Because his philosophy is to treat his employees fairly and with respect, it's no wonder he has a following. Ralston also acknowledges the importance of recognizing his employees on a regular basis with things like "Employee of the Month."
"It hasn't been the big bucks I've retained them with, it's mutual respect," he adds. "Certain people you just won't have chemistry with, and it takes a while to weed those individuals out who don't respect you or your company....and you're left with those who have the same goals."
Ralston is also a unique leader in that he shares the big picture of the company with his group, whether that picture is good or bad.
"I try to identify what's important, set goals and create a company culture with lots of praise and respect and fair treatment," he explains. "I talk about long-term goals with my employees, and talk to them honestly about the situation."
In addition to retaining employees with public recognition, which Ralston admits he can't do enough of, he also ensures that raises and bonuses are at the top of the list of priorities.
The other set of individuals Ralston wants to keep happy are his clientele. "The decorative concrete contractor has a rough go trying to keep everyone happy—customers can be finicky and have high expectations," he notes.

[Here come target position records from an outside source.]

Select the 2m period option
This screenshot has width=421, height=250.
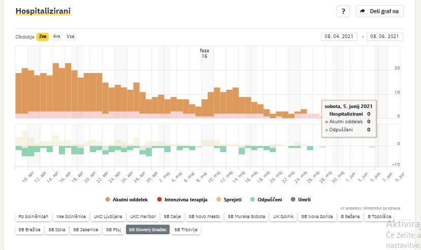click(x=43, y=37)
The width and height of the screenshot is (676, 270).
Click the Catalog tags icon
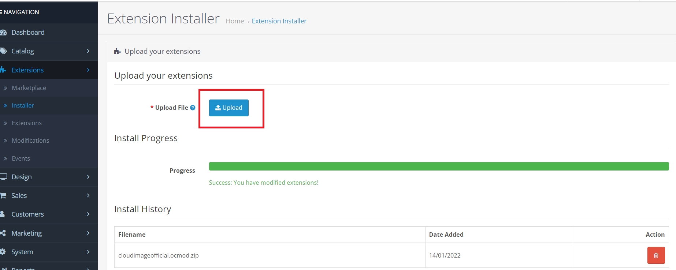4,51
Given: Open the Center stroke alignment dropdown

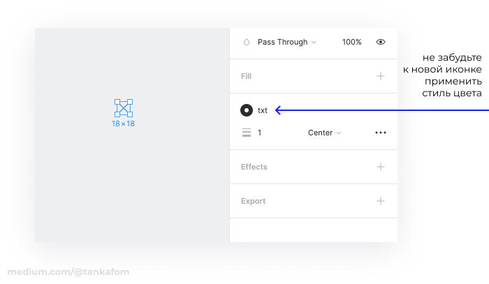Looking at the screenshot, I should (324, 133).
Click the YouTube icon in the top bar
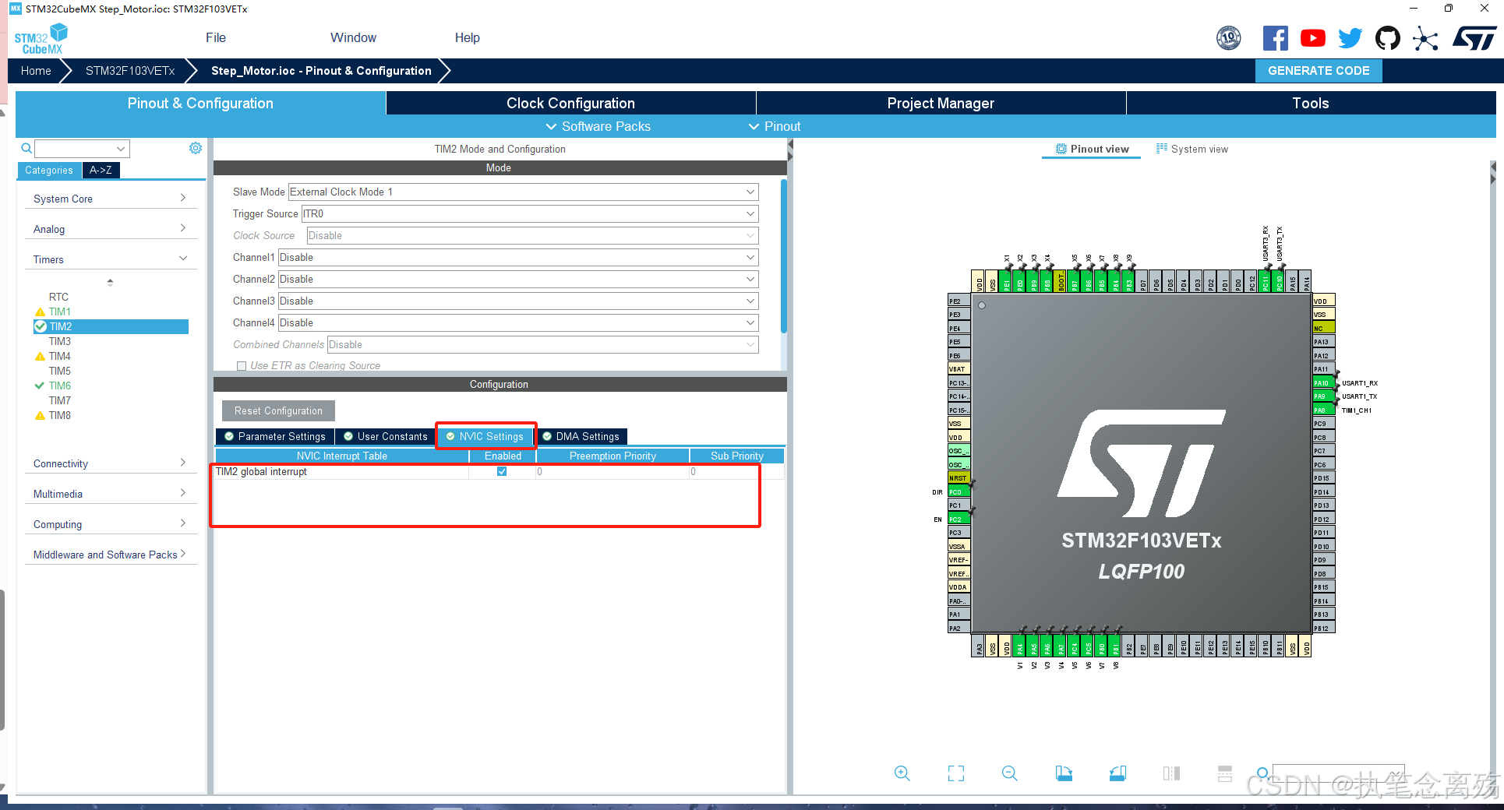This screenshot has width=1504, height=810. point(1312,37)
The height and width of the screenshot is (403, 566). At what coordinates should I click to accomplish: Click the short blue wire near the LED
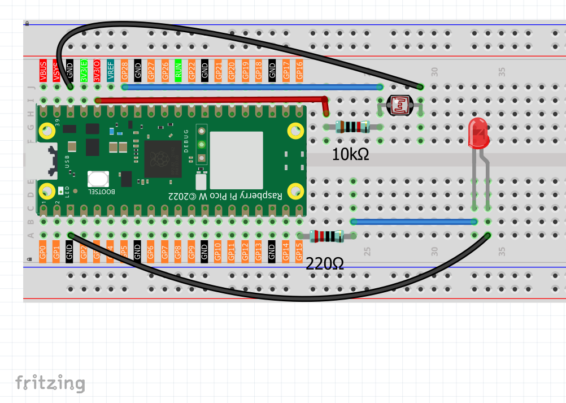coord(414,222)

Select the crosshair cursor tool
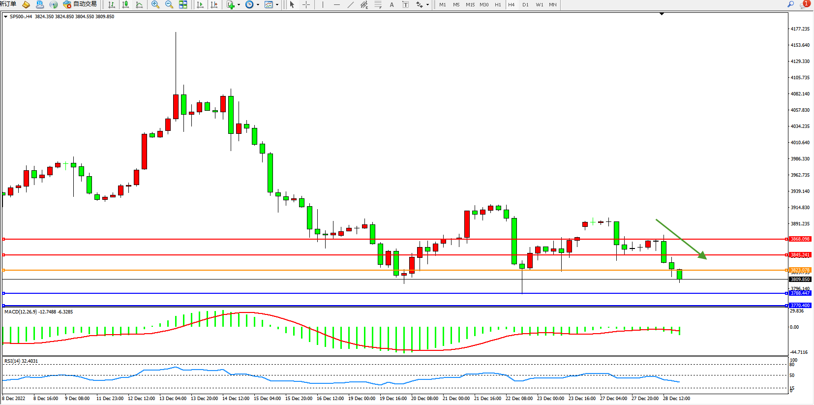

The company philosophy is to put a smile on every customer's face by providing friendly service and quality work. Ralston says they take pride in delivering the best possible product and service available.
With plenty of energy and enthusiasm for decorative concrete, Ralston is dedicated to the industry and is a frequent speaker and trainer of decorative concrete techniques at industry conferences and seminars, including CONEXPO and the Decorative Concrete Council. He's also been a member of the American Society of Concrete Contractors Management Information eXchange (MIX) Group for six years now, where Ralston says he represents the smallest contractor in his group at $3 to 5 million per year.
He's also just completed a book on concrete countertops and is in talks with an agent at Hanley Wood. Ralston says the idea came to him almost three years ago, and he's been working on it here and there ever since.
"As far as I know, it's the only one of its kind—a cast in place concrete countertop book," he explains. "It's a how-to book for one-shot concrete countertops. Or it's a great coffee table book with beautiful pictures."
However the book is used, Ralston knows there's an audience for it—he says his concrete countertop lecture at the 2006 World of Concrete was the largest of all the seminars and drew 502 paid attendees.
Finding the silver lining in being pulled in many different directions, Ralston has also turned being sought after into a chance to travel and explore other places. When he isn't consulting in Florence, Italy, he's off to New York City to consult on a 15,000-square-foot home for a rich and famous (and wishing to remain anonymous) client, then heading to Atlanta and Palm Springs to share his knowledge with others.
Crediting piano and voice lessons, as well as surfing, golf, travel, yoga and writing and recording songs with keeping him sane during some extraordinarily the low points, Ralston says, "What I've been through pushed me to the brink—it forced me to do something healthy and spiritual or I'd collapse. I came through it so much stronger emotionally and I have a stronger business...World, bring it on, I'm ready!"